Authors : Madhu K R, Madhu K R, Ayyali Ambresh, Ayyali Ambresh
DOI : 10.18231/j.ijn.2021.035
Volume : 7
Issue : 3
Year : 2021
Page No : 198-202
Introduction: Stroke is the second leading causes of death worldwide and one of the leading causes of disability. The most common cause of stroke is represented by cerebral ischemia and approximately 80% of strokes are due to ischemic cerebral infarction and 20% due to brain haemorrhage. Diabetes Mellitus is a very common metabolic disorder and it is an independent risk factor for stroke and is associated with 2 to 6 fold increased risk compared with non-diabetic subjects and worsens survival of patients with acute stroke. Glucose intolerance or even fasting hyperglycemia may follow an acute vascular event, and ensuing physical inactivity and poor food intake may lead to continued glucose intolerance. Thus, glucose intolerance in a stroke patient may or may not reflect glycemia prior to the event. Measurement of HbA1C rather than glucose as an indicator of prior glycemia offers a new perspective. The rate of non-enzymic glycosylation of hemoglobin is believed to depend largely or solely on plasma glucose concentration. Hence this study is to correlate HbA1c levels with clinical profile and Infarct size in patients with Acute Ischemic stroke.
Objectives: To see the levels of HbA1c in Acute Ischemic stroke patients. To calculate the infarct size and severity of stroke in Acute Ischemic stroke patients. To estimate the HbA1C levels and correlate HbA1C levels with clinical profile and size of infarct in Acute ischemic stroke patients.
Materials and Methods: This a cross sectional descriptive study.

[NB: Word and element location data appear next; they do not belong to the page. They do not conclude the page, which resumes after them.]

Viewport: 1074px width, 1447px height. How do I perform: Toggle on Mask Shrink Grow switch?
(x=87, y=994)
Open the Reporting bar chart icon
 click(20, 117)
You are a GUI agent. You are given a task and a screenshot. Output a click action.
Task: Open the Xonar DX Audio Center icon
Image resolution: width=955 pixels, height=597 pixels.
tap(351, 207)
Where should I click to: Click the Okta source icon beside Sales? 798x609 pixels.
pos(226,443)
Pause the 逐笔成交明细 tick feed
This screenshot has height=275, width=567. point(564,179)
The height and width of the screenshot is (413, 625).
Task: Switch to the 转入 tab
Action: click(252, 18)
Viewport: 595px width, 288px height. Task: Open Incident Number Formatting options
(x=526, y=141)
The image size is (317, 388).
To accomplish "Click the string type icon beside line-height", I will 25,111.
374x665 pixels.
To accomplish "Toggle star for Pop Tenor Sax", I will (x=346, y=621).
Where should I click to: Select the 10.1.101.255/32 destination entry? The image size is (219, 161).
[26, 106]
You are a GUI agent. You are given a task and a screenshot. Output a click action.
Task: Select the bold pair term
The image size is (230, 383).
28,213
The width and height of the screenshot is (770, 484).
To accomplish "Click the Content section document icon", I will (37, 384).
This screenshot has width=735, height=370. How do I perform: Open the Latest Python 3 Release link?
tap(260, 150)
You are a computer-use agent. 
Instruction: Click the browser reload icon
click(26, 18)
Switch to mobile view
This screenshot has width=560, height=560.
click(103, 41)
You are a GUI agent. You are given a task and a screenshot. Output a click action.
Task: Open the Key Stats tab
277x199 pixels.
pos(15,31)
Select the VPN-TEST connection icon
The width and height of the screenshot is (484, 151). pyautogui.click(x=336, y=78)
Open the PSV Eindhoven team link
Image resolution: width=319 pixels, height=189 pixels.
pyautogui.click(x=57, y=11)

Results: This is an cross sectional study including 64 patients. Maximum number of patients were in the age group of 60 – 69 years, with mean age of 63.5912.59 years. The male to female of 1.37 : 1. There were 25 patients (39.1%) well controlled Diabetes patients,16(25.0%) fairly controlled and 23 (35.9%)were poorly controlled Diabetic patient. The common risk factors were Diabetes mellitus, hypertension, smoking, dyslipidemia, Rheumatic heart disease and Retroviral disease. The NIHSS score increased as the infarct size increased from well controlled to poorly controlled diabetes.Increased severity of stroke is seen in
poorly controlled diabetes which correlates with the infarct size.
Conclusion: HbA1c levels, NIHSS score correlates well with the infarct size.
Patients with poorly controlled diabetes were found to have increased NIHSS score and increased severity of stroke. Severity of the stroke worsened from well controlled diabetes to poorly controlled diabetes. HbA1c should be considered as an independent risk factor for poor clinical outcome and worse prognosis. Early diagnosis and treatment of diabetes including lifestyle modification and periodic monitoring of HbA1c levels may reduce the development of stroke and morbidity and mortality associated with it.